Just a couple other things I need to get off my chest (and, I’m not talking about the burn marks on Christian’s from his crack mother, a story he tells Anastasia when she's COMPLETELY asleep):

The Audi endorsement: Christian owns several Audi vehicles and also gifts one to Anastasia. I hope Audi makes a statement saying, “Please remove all blindfolds, handcuffs, and physically and mentally controlling boyfriends before driving our cars.”

Christian's omnipresence: Another fun moment was when José (Anastasia’s friend, who is in love with her, but she’s not interested) approaches her outside the bar and tries to kiss her, but she rejects him (because, ew, you’re poor). Christian comes to the rescue and pushes him out of the way.

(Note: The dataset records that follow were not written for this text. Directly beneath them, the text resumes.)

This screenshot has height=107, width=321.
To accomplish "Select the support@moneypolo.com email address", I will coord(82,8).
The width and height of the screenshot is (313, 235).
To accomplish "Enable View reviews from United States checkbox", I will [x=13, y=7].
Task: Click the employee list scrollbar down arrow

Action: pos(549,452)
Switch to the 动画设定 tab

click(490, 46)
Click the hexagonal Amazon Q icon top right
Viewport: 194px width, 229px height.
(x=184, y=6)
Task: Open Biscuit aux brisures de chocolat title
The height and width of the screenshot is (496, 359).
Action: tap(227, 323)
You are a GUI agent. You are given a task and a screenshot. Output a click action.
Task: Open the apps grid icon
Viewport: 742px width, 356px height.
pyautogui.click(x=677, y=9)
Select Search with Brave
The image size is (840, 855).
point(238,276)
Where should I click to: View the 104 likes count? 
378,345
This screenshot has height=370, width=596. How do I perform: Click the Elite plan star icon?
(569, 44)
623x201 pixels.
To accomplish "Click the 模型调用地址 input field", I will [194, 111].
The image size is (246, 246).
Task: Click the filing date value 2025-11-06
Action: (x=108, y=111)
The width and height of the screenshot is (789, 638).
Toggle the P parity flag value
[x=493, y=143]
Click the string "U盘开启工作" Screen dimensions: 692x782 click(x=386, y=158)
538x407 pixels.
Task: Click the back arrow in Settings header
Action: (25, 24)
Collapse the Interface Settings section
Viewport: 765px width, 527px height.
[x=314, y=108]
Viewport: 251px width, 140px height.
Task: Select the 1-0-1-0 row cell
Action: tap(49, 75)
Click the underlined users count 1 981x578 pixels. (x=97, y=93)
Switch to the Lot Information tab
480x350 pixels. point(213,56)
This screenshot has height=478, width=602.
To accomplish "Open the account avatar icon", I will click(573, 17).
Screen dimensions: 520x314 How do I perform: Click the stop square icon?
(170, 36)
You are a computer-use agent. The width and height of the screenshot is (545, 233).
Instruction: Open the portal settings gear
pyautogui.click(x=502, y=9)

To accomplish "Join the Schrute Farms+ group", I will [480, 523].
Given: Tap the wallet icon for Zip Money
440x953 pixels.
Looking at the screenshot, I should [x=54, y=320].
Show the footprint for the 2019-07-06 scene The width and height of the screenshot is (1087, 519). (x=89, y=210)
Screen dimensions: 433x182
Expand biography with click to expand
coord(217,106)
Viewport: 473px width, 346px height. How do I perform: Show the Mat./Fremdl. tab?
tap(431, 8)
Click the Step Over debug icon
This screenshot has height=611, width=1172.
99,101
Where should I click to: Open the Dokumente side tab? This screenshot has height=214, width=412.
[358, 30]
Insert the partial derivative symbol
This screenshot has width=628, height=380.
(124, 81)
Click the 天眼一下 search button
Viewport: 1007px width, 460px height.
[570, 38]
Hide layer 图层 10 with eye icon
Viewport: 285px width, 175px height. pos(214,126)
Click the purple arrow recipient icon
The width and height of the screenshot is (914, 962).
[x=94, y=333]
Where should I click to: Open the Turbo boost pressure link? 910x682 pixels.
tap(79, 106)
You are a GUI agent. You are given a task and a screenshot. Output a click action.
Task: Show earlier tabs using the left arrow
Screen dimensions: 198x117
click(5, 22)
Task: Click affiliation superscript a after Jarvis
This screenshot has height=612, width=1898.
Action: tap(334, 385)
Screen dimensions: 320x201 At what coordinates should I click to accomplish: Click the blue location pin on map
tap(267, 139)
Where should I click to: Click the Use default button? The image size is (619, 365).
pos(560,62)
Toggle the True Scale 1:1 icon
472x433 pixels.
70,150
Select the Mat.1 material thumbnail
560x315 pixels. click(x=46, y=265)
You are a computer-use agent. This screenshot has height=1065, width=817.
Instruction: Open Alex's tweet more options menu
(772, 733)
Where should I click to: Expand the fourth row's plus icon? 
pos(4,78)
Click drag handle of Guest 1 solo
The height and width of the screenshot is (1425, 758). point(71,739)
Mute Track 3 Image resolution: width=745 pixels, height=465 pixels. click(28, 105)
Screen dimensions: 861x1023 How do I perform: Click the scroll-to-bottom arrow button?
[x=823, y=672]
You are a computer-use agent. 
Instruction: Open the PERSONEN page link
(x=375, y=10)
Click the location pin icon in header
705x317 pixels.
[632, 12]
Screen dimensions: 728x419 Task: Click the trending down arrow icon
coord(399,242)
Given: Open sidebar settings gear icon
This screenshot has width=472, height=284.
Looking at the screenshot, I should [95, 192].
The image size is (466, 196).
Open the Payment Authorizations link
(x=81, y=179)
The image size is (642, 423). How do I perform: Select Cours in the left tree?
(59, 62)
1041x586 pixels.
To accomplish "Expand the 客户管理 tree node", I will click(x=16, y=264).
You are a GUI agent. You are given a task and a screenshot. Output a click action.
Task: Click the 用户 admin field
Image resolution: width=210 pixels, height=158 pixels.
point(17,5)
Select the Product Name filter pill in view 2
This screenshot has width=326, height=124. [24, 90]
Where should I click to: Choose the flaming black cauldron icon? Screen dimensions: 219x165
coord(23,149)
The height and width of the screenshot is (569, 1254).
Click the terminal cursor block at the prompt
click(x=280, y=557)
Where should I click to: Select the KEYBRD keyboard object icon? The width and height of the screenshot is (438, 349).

Did anyone else notice Christian’s ability to be everywhere, all the time? Was that weird? The hardware store, the club, her apartment, GEORGIA?? If this guy were ugly, this movie would be about a girl who has a stalker who violates his restraining order.

Helicopter time lapse: Remember when he took her to Seattle in the helicopter and then when she wanted to go home, he drove? Couldn't they just take the 15-minute helicopter ride? Why sit in the car all day?

Christian’s damaged past: Well no sh*t, from the way he acts, it wouldn't be surprising if evil raised him. Why does no one question that he is 27 and a billionaire? What does Grey Enterprises do besides employee hot women to walk around the office?

The piano: It’s so great Christian plays piano; I mean, what could be creepier than hearing a piano play after being bound in handcuffs and treated like a prisoner of war?

Bottom line: Would I recommend this movie to anyone? Are you kidding?